▶ **Text for analysis**

I've had one of those full body exams and the nurse told me to undress but leave my panties on. The Dr. did a full body assessment and moved the panty around when he needed to see the skin covered by my underwear. The nurse was present, of course. 

It's pretty gross what your wife did, and even worse she told you, her husband, she was, or trying to seduce the doctor. WTF???

Your wife is very disrespectful. What kind of friends does she have? What kind of boundaries do you both have?


----------



## pastasauce79 (Mar 21, 2018)

Talker67 said:


> i have a physical exam coming up in a few months.
> should i shave my butt hairs into a pattern? maybe the shape of a bourbon bottle?


Or maybe an arrow pointing at the entrance?


----------



## Talker67 (Apr 7, 2016)

pastasauce79 said:


> Or maybe an arrow pointing at the entrance?


ya know, there is a meme going around about people who call it "an entrance" instead of "an exit"

▶ **Information given**
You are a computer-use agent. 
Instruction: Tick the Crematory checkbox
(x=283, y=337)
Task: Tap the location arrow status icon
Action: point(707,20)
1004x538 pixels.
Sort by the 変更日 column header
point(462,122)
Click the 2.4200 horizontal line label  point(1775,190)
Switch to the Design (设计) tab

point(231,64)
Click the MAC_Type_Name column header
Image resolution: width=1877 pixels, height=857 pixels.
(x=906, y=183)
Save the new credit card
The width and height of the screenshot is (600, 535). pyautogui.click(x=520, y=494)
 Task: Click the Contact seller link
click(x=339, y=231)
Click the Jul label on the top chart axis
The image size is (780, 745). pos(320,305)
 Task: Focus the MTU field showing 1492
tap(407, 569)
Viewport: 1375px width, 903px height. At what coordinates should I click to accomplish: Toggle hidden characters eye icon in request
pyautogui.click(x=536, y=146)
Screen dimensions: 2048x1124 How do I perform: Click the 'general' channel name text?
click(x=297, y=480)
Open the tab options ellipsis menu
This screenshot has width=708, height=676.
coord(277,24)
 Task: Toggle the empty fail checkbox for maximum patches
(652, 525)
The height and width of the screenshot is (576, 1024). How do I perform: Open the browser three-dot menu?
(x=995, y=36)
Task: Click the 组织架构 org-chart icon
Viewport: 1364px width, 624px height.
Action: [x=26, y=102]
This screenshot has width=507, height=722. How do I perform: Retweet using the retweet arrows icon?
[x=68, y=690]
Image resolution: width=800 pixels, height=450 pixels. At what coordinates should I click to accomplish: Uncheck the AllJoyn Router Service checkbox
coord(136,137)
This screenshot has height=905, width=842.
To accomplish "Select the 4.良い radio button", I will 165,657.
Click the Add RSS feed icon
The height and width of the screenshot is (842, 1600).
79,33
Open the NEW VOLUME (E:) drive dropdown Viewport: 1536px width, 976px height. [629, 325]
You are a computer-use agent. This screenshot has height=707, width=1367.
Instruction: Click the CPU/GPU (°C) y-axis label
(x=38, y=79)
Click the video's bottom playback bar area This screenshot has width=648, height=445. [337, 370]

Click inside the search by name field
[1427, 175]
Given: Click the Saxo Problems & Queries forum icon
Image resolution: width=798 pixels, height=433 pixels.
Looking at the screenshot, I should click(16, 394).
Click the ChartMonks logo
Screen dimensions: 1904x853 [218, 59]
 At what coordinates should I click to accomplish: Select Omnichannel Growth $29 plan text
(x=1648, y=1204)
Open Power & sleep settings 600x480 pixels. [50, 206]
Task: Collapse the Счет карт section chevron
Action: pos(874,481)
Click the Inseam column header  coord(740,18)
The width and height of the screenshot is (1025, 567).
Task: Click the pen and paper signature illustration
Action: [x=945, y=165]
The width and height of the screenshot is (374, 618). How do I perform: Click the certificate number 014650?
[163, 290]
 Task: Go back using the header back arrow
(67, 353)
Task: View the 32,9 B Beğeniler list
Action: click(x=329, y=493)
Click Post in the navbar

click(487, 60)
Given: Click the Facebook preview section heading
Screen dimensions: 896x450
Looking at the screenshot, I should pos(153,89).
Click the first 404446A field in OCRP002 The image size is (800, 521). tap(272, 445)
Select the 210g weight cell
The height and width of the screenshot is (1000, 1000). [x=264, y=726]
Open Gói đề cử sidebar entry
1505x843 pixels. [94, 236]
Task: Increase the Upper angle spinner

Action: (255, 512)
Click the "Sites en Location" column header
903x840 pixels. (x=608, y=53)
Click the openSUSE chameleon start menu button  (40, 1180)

▶ **Exercise**
Copy the forum thread about physical exams between "I've had one" and "present, of course.", inclusive, swapping every "nurse" for "medical assistant".

▶ **Solution to the problem**
I've had one of those full body exams and the medical assistant told me to undress but leave my panties on. The Dr. did a full body assessment and moved the panty around when he needed to see the skin covered by my underwear. The medical assistant was present, of course.